(Task A)
In the article on the school district lawsuit, reproduce word for word the passage that begins at the words "Without a conviction, the" and stops after "years in prison.".
(Task B)
According to the article on the school district lawsuit, why did the district return Mazo to the classroom after his 2008 arrest? Answer in one to three sentences.

The Clark County School District faces a federal lawsuit over allegations that it exposed children to a predatory teacher after neglecting to warn parents about his history of suspected student sex abuse.
The allegations date back to 2008, when North Las Vegas police arrested music instructor Jeremiah Mazo on charges of molesting students at Simmons Elementary School. A Municipal Court judge eventually dismissed and sealed his case, blocking any public review of details from the proceedings.
Without a conviction, the district claimed it lacked sufficient grounds to dismiss Mazo and returned him to the classroom.
Fast forward to April 2015, when North Las Vegas police again arrested Mazo on charges of inappropriately touching his students.
The 54-year-old faced 32 separate counts of child molestation but avoided a trial by pleading guilty to three lesser felony counts of attempted lewdness with a child. In December, a Clark County District judge sentenced him to serve up to 60 years in prison.
Now, Mazo joins the district as a co-defendant in a civil lawsuit filed last week in U.S. District Court in Las Vegas.
“School officials undoubtedly knew that Mazo had or potentially had proclivities to abuse children,” said attorney Robert Eglet.
He represents the parents of two students who Mazo taught and is alleged to have molested during his most recent job at Hayden Elementary School.
“The school district didn’t necessarily have to fire him but at a minimum move him to a position where he had no access to children or at least by himself,” Eglet added. “Over and over again, this teacher had students stay after class, during recess … and yet they knew nothing about it? That’s just unbelievable and tantamount to doing nothing at all to protect these children.”
The district did not respond to requests for comment, but as of Tuesday, court records indicate it had not been served with the lawsuit.
The complaint, which lists the parents as plaintiffs, accuses Mazo of molesting their daughters after dismissing other students from his music class. The repeated incidents caused the girls to lose sleep at night, object to attending school or act out at home, according to the lawsuit.
One of the girls “was afraid to go to school because she thought other students would blame her for having Mazo arrested,” reads the lawsuit.
Eglet’s law firm typically handles personal injury and defective product cases, according to its website. But Eglet said he also had handled other sexual assault cases involving doctors, therapists and chiropractors.
“We believe there’s in excess of 30 victims, at least, probably more,” he said of the Mazo case.
“Inevitably, after the first client comes in and the case becomes public, then a lot of other victims come out of the woodwork,” Eglet said. “It’s kind of like the Bill Cosby phenomenon.”

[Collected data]
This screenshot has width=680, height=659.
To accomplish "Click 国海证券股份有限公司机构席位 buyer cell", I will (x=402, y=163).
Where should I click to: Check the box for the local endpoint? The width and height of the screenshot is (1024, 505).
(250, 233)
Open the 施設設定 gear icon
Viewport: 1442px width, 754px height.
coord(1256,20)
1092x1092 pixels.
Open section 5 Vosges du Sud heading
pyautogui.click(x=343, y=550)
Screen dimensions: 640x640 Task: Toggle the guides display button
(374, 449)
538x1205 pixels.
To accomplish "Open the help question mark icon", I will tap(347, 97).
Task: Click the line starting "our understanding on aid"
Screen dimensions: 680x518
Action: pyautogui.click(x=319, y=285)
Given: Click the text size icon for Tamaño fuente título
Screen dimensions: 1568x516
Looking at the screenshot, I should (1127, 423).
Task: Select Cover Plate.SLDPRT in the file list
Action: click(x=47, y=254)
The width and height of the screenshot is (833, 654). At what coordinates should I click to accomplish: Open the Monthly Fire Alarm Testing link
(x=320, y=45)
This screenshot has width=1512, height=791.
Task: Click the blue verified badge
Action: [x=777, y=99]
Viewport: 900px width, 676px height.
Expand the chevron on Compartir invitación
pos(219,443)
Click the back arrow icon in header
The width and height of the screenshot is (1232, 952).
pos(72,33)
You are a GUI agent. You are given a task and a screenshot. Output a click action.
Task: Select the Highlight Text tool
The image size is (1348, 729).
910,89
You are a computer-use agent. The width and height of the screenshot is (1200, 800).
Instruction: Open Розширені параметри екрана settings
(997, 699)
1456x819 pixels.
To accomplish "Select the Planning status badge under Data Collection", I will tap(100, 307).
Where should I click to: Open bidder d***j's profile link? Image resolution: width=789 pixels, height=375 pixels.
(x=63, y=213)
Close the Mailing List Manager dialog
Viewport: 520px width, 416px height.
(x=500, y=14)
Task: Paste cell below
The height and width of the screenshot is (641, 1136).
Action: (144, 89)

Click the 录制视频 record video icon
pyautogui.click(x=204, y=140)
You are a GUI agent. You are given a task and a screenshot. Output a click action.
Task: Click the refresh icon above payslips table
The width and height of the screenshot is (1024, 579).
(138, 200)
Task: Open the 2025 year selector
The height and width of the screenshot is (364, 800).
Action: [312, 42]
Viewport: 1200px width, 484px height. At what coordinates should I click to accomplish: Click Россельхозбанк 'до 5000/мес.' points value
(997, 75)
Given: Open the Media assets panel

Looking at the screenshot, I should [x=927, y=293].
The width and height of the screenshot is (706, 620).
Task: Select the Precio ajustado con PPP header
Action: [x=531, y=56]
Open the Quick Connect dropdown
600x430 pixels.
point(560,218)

(Written response A)
Without a conviction, the district claimed it lacked sufficient grounds to dismiss Mazo and returned him to the classroom.
Fast forward to April 2015, when North Las Vegas police again arrested Mazo on charges of inappropriately touching his students.
The 54-year-old faced 32 separate counts of child molestation but avoided a trial by pleading guilty to three lesser felony counts of attempted lewdness with a child. In December, a Clark County District judge sentenced him to serve up to 60 years in prison.

(Written response B)
His 2008 case was dismissed and sealed, so there was no conviction. Without one, the district claimed it lacked sufficient grounds to dismiss him.